Но тут же на сцене возник новый герой. Хозяин «С рыси на галоп», крупный и седобородый Феликс Садбери в старом коричневом сюртуке, встал в четвертом ряду и грациозным жестом предложил находящейся в затруднительном положении даме убежище на своем прежнем месте — между среброкузнецом Израилем Брандиером и сыном портного Ефремом Оуэлсом, — с которым Мэтью был в дружбе и по четвергам азартно играл в шахматы в «Галопе». Садбери покинул свое место, и дама изящно его заняла под аплодисменты какого-то галантного нахала, и тут же еще несколько других захлопали и завыли, пока Пеннфорд Деверик не устремил туда взгляд своих серых глаз, как наводит фрегат бортовое орудие, — и все заткнулись.
— Ничего себе зрелище? — Соломон Талли ткнул Мэтью локтем в ребра, когда снова поднялся шум разговора и захлопали полотняные опахала, разгоняя дым. — Мадам Блоссом входит сюда, будто она тут хозяйка, и садится прямо перед носом преподобного Уэйда! Вы это видели?

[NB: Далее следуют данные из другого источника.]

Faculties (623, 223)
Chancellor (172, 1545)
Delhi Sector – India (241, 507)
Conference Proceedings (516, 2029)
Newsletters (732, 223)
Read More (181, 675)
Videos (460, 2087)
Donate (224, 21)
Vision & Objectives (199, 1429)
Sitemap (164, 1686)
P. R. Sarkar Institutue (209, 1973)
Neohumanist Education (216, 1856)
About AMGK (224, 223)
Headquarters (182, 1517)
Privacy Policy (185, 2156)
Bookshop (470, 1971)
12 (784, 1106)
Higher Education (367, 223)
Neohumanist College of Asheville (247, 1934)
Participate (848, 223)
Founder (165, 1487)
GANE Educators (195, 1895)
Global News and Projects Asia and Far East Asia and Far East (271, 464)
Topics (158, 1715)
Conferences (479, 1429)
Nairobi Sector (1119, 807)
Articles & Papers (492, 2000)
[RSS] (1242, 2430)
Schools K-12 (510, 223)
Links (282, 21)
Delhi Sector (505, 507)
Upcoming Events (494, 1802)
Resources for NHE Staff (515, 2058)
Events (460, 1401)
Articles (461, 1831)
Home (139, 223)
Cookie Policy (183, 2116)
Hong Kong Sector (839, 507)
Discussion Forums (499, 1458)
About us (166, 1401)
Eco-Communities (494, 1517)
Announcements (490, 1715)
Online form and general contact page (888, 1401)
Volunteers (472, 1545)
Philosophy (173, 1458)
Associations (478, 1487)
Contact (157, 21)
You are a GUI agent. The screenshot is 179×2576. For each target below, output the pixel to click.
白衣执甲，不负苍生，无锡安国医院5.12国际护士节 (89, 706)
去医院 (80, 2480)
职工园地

Мэтью, разумеется, видел, как мадам из Манхэттена — которая, кстати, вполне могла бы купить здание Сити-холла, если верны слухи о заработках ее и ее голубок, — села перед тощим мрачным Уэйдом, одетым в черный сюртук и черную треуголку. Он смотрел прямо перед собой, будто сквозь голову этой дамы. Еще один интересный момент — Джон Файв, одетый для торжественного случая в простой серый сюртук, сидел справа от своего будущего тестя. Многое можно было бы сказать о мрачной личности Уэйда, но никто никогда не обвинял его в предубежденности, подумал Мэтью. Для пастора достаточно страшно отдать свою дочь за человека, чье прошлое очень мало известно, а где известно — там воспоминания о грубом насилии. Мэтью считал, что преподобный, давая Джону шанс, поступает весьма благородно и в высшей степени по-христиански.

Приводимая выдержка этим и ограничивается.